- Problem statement
Each line of the data below must be reproduced without any change.
---------- Given records ----------
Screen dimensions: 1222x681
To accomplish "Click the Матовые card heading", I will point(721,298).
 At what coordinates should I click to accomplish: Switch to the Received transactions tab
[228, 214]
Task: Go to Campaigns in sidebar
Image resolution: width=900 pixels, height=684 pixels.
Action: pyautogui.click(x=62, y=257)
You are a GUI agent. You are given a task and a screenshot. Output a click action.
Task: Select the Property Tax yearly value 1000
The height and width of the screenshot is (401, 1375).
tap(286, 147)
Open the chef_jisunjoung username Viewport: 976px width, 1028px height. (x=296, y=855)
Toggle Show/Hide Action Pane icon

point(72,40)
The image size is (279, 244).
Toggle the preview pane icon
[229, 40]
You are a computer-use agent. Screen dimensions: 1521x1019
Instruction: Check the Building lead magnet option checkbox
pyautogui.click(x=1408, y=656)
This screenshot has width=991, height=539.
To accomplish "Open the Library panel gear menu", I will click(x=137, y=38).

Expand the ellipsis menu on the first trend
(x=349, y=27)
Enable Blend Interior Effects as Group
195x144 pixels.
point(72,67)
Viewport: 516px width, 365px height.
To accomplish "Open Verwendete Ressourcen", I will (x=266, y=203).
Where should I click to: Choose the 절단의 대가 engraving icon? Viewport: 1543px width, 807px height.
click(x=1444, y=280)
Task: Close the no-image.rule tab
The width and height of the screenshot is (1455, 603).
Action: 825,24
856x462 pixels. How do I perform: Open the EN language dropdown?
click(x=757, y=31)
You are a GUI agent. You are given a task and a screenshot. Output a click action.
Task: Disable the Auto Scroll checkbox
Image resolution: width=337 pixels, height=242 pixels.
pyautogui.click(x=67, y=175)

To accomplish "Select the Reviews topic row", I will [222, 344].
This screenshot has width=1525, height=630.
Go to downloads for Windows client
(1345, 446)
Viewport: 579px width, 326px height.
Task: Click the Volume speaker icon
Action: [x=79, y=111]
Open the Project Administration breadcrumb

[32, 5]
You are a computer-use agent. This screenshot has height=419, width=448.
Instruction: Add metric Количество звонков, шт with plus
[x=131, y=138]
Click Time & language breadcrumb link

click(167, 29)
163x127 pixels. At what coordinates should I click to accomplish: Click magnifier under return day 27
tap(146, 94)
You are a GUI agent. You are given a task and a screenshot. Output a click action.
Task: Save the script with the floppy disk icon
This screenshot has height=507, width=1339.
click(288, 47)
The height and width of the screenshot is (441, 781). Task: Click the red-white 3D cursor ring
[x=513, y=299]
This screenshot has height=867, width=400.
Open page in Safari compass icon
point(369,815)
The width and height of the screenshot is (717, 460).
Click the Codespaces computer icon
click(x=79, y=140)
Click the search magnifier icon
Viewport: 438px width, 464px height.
----------
- Written solution
Screen dimensions: 1222x681
To accomplish "Click the Матовые card heading", I will point(721,298).
 At what coordinates should I click to accomplish: Switch to the Received transactions tab
[228, 214]
Task: Go to Campaigns in sidebar
Image resolution: width=900 pixels, height=684 pixels.
Action: pyautogui.click(x=62, y=257)
You are a GUI agent. You are given a task and a screenshot. Output a click action.
Task: Select the Property Tax yearly value 1000
The height and width of the screenshot is (401, 1375).
tap(286, 147)
Open the chef_jisunjoung username Viewport: 976px width, 1028px height. (x=296, y=855)
Toggle Show/Hide Action Pane icon

point(72,40)
The image size is (279, 244).
Toggle the preview pane icon
[229, 40]
You are a computer-use agent. Screen dimensions: 1521x1019
Instruction: Check the Building lead magnet option checkbox
pyautogui.click(x=1408, y=656)
This screenshot has width=991, height=539.
To accomplish "Open the Library panel gear menu", I will click(x=137, y=38).

Expand the ellipsis menu on the first trend
(x=349, y=27)
Enable Blend Interior Effects as Group
195x144 pixels.
point(72,67)
Viewport: 516px width, 365px height.
To accomplish "Open Verwendete Ressourcen", I will (x=266, y=203).
Where should I click to: Choose the 절단의 대가 engraving icon? Viewport: 1543px width, 807px height.
click(x=1444, y=280)
Task: Close the no-image.rule tab
The width and height of the screenshot is (1455, 603).
Action: 825,24
856x462 pixels. How do I perform: Open the EN language dropdown?
click(x=757, y=31)
You are a GUI agent. You are given a task and a screenshot. Output a click action.
Task: Disable the Auto Scroll checkbox
Image resolution: width=337 pixels, height=242 pixels.
pyautogui.click(x=67, y=175)

To accomplish "Select the Reviews topic row", I will [222, 344].
This screenshot has width=1525, height=630.
Go to downloads for Windows client
(1345, 446)
Viewport: 579px width, 326px height.
Task: Click the Volume speaker icon
Action: [x=79, y=111]
Open the Project Administration breadcrumb

[32, 5]
You are a computer-use agent. This screenshot has height=419, width=448.
Instruction: Add metric Количество звонков, шт with plus
[x=131, y=138]
Click Time & language breadcrumb link

click(167, 29)
163x127 pixels. At what coordinates should I click to accomplish: Click magnifier under return day 27
tap(146, 94)
You are a GUI agent. You are given a task and a screenshot. Output a click action.
Task: Save the script with the floppy disk icon
This screenshot has height=507, width=1339.
click(288, 47)
The height and width of the screenshot is (441, 781). Task: Click the red-white 3D cursor ring
[x=513, y=299]
This screenshot has height=867, width=400.
Open page in Safari compass icon
point(369,815)
The width and height of the screenshot is (717, 460).
Click the Codespaces computer icon
click(x=79, y=140)
Click the search magnifier icon
Viewport: 438px width, 464px height.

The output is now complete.